# Ruger GP100 4" or 6"?



## Plinkster (Jul 11, 2014)

Hi folks,

I'm new to the forum. Been shooting off and on since 1990. I've been looking at getting a 357 for recreational purposes. I have several ranges near me both indoor and out. I've decided on a Ruger GP100. My question is should I get a 4" or 6" barrel? Most of my shooting will be in the range of 15 feet to 75 feet with 20 feet to 50 feet being the average.


----------



## TAPnRACK (Jan 30, 2013)

Look at trying to pick up a 3" Ruger GP100 Wiley Clapp edition. A .357/.38 revolver with Novak rear and fiber optic front sight. A beautiful rubber/wood grip and all the edges have been rounded and smoothed out. This in a brushed stainless steel or blued finish... and you got a real head turner that performs as great as it looks! Perfect for the distance you're looking for.














Limited to 2,000 in SS & 2,500 in blued finish. Heirloom quality that is a blast to shoot.


----------



## Spike12 (Dec 10, 2008)

For range work, the 6" is the better choice. The longer site radius and less felt recoil of the 6" will make range work better.

The 4" is faster handling, lighter to carry and is better for social work. Holsters will be easier to find too. 

I have a 4" GP100 and a 6" Security Six so I know whereof I speak.


----------



## rustygun (Apr 8, 2013)

I just bought a 586 with a 4" barrel there was a 6" barrel right beside it I chose the 4". I like the look of the 4" barrel and I decided if I ever wanted to carry it I would prefer the 4" not that I intend to carry it bought it for much the reason you are looking for one. I think it really a matter of personal preference.


----------



## Scorpion8 (Jan 29, 2011)

4" for carry. It's the optimal length in my book of not being too big bit long enough to give good accuracy. KGP-141. Period!


----------



## Plinkster (Jul 11, 2014)

Since this will be strictly a gun for the range I'm leaning toward the 6". Thanks for the replies


----------



## guardjim (Nov 4, 2011)

I have a 6" S&W, a 4 " and a 2" sp101. At the distances you mentioned they all work fine.
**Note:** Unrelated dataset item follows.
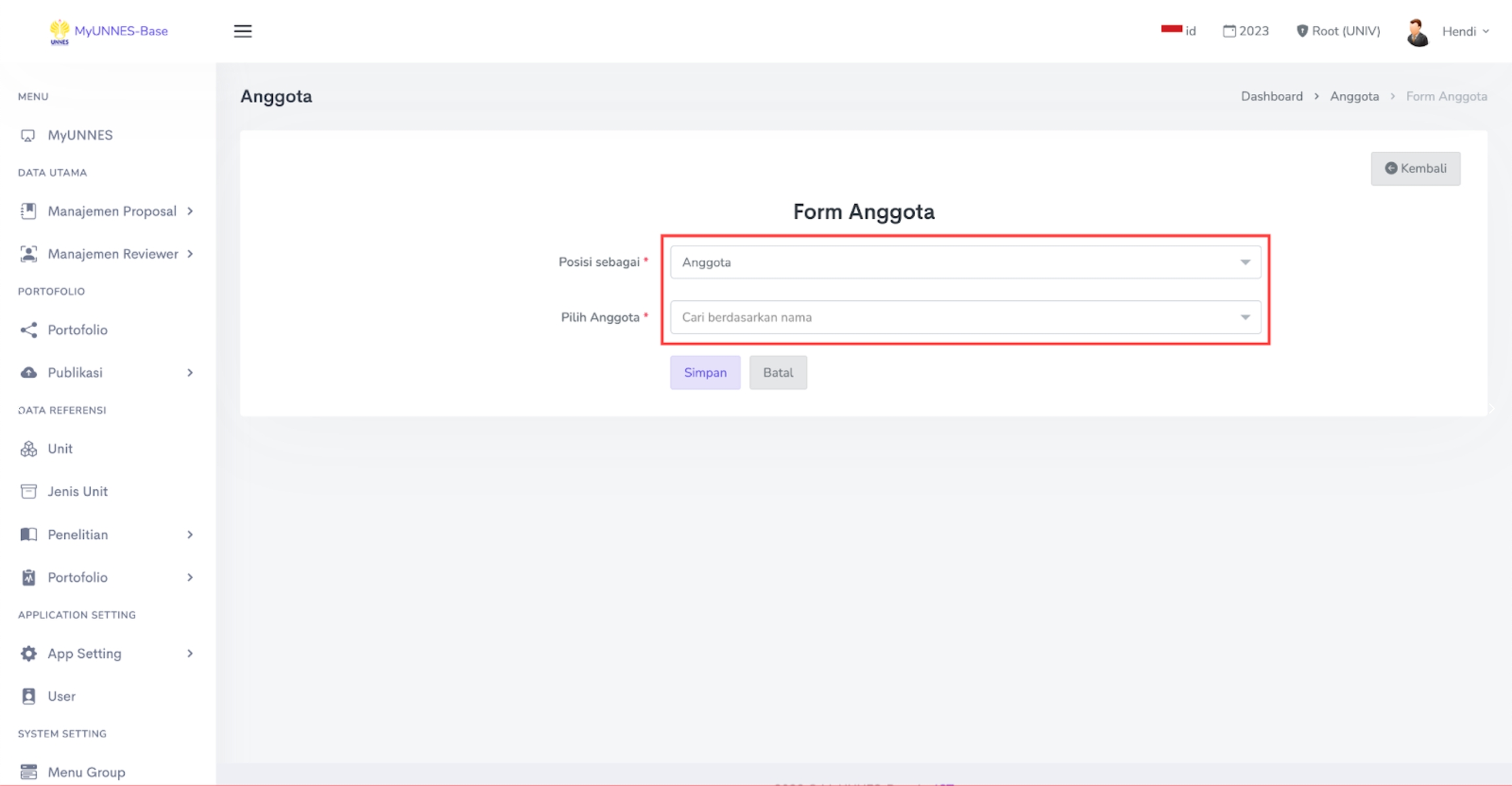Click the Hendi user avatar
Screen dimensions: 1512x786
point(1418,32)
I you want a 6" for target shooting you won't be disappointed.


----------



## borris (Oct 28, 2012)

Have Had My Gp For A While It's A 6", Wish I Got The 4" It would Be The Best Of Both Worlds !


----------



## Bisley (Aug 24, 2008)

I prefer 4" for everything but hunting. All other things being equal, there is some accuracy advantage in a longer sighting radius, beginning at about 25 yards and firing in SA mode, but the 4" with a nice DA trigger is much more useful to me because I practice with DA revolvers in DA mode only, unless I intend to hunt with them.

I had a 6" Dan Wesson that I liked to shoot in SA mode, but when shooting DA, my DAO GP-100 had a much nicer trigger and I actually shot it more accurately at all distances.


----------



## Gman56 (Mar 5, 2015)

Look for the 5 in gp 100! I love my 4in 686 and gp 100! Ruger didn't make a lot of the 5 in. They are rare!


----------